Der älteste Sohn setzte sich zu Pferde und ritt an einen Ort. Er kam zu einem Gehöft, dessen Tor verschlossen war. Kein Mensch war zu sehen,doch die Tafel war gedeckt. Er nahm eine Serviette vom Tisch. "Hier wird mein Vater nicht hergekommen sein”, sagte er, aß die Speisen auf und ritt nach Hause. Er brachte die Serviette zu seinem Vater. Als er ihm das Tuch zeigte, meinte der Vater: "Ach, Mann, das ist meine Serviette. Habe ich euch nicht gesagt, daß ihr kein solches Land finden werdet, wo ich noch nicht hingekommen bin!”
Da setzte sich der mittlere Sohn auf sein Pferd und ritt los. Auch er gelangte so in ein anderes Haus. Nach drei Monaten gelangte er dorthin,fand einen eben solchen Tisch gedeckt, aß die Speisen, nahm eine Serviette und ritt davon. Als er sie zum Vater brachte, sagte der zu ihm: "Ach, du Unglücklicher, solche Tafeln stehen drei an der Zahl für mich bereit. An der einen pflegte ich zu frühstücken, an der zweiten Mittag zu essen und an der dritten das Abendbrot einzunehmen." ;
Der jüngste Sohn sagte zum Vater: "Gib mir ein Pferd, und ich will ausreiten und etwas aus einem Land bringen, wo du noch niemals gewesen bist."
"Du kannst das Pferd erstens nicht einfangen, und zweitens wird es dich töten", meinte der Vater.
"Doch, ich werde es einfangen”, sagte der Sohn, "gib mir nur deine Erlaubnis."
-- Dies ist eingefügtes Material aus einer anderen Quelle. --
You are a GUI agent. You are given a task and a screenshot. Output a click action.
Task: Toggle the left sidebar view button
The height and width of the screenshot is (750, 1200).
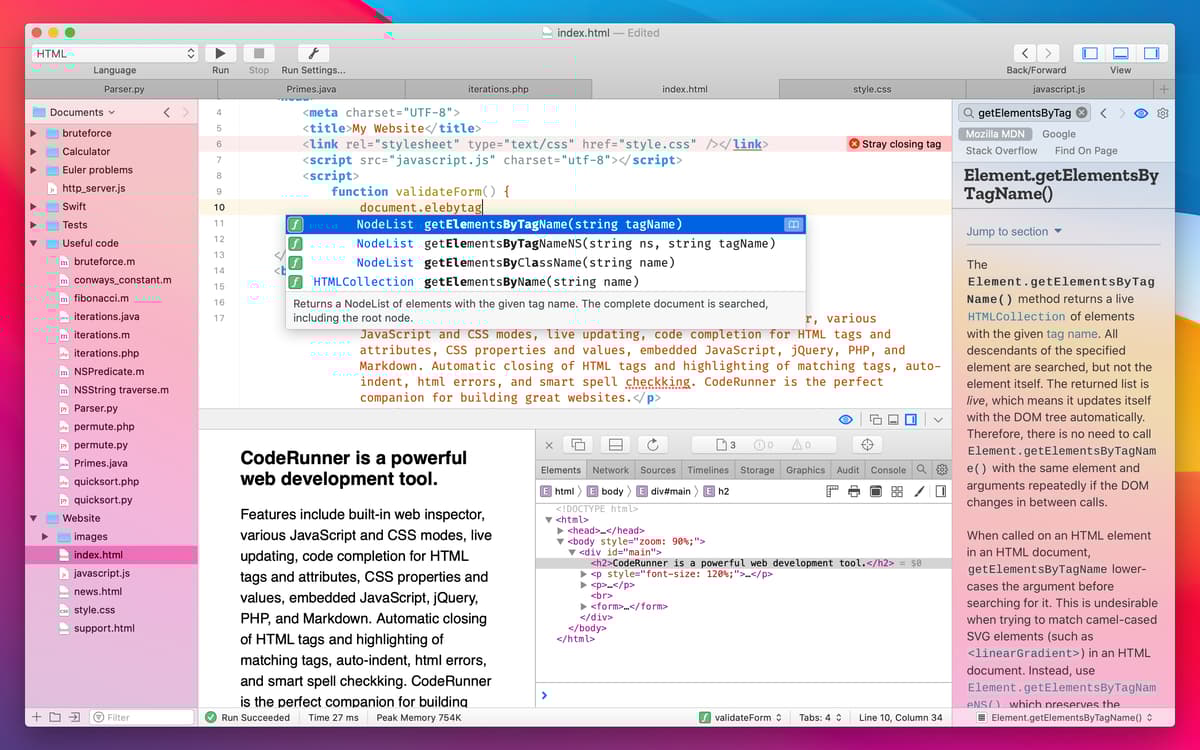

Der junge Mann fing das Pferd ein, legte ihm den Sattel auf und saß auf.
Das Pferd sprach zu ihm: "Bursche, taugst du denn für mich?"
"Ja, ich tauge für dich", sagte der junge Mann. Er setzte sich auf das Pferd, spornte es an und ritt davon. Unterwegs sagten alle zu ihm: "Gott lasse es unserem Herrscher nicht an Segen fehlen, Gott lasse es unserem Herrscher nicht an Segen fehlen!"
Sie kennen dieses Pferd, wahrscheinlich ist dies das Land meines Vaters,dachte der Bursche. Er gelangte in eine Stadt, ritt hindurch, sprengte davon und ritt weiter. Er stürmte in einen dichten Wald hinein. Es war Nacht, als er ritt, und irgendetwas leuchtete in dem Wald. "Was ist das, das muß ich sehen”, sagte er. Als er hinkam, erblickte er einen Flügel, von dem dieses Licht ausging. Inzwischen hatte man Wächter hier aufgestellt. Der Ort lag an der Meeresküste. Als der junge Mann herzukam und das wunderbare Ding mitnahm, nahm man ihn gefangen. Er wehrte sich und zeterte: "Ich bin der und der”, aber sie ließen ihm den Flügel nicht und sprachen zu ihm:"Mach dich davon, wenn du willst.”
Die Wesire dieses Landes erklärten dem Herrscher: "Dies ist der Flügel eines Vogels. Wenn du diesen Vogel hättest, hättest du nicht deinesgleichen."
Der Herrscher ließ den jungen Mann zu sich kommen und sprach: "Du mußt mir diesen Vogel beschaffen!"
"Herr, der Vogel nistet im Wald. Wie soll ich ihn denn hierherholen?"
"Nein", beharrte der Herrscher, "du mußt ihn herbringen."
Der Sohn des Wesirs, ein junger Bursche, sah das alles, was man mitdiesem jungen Mann machte.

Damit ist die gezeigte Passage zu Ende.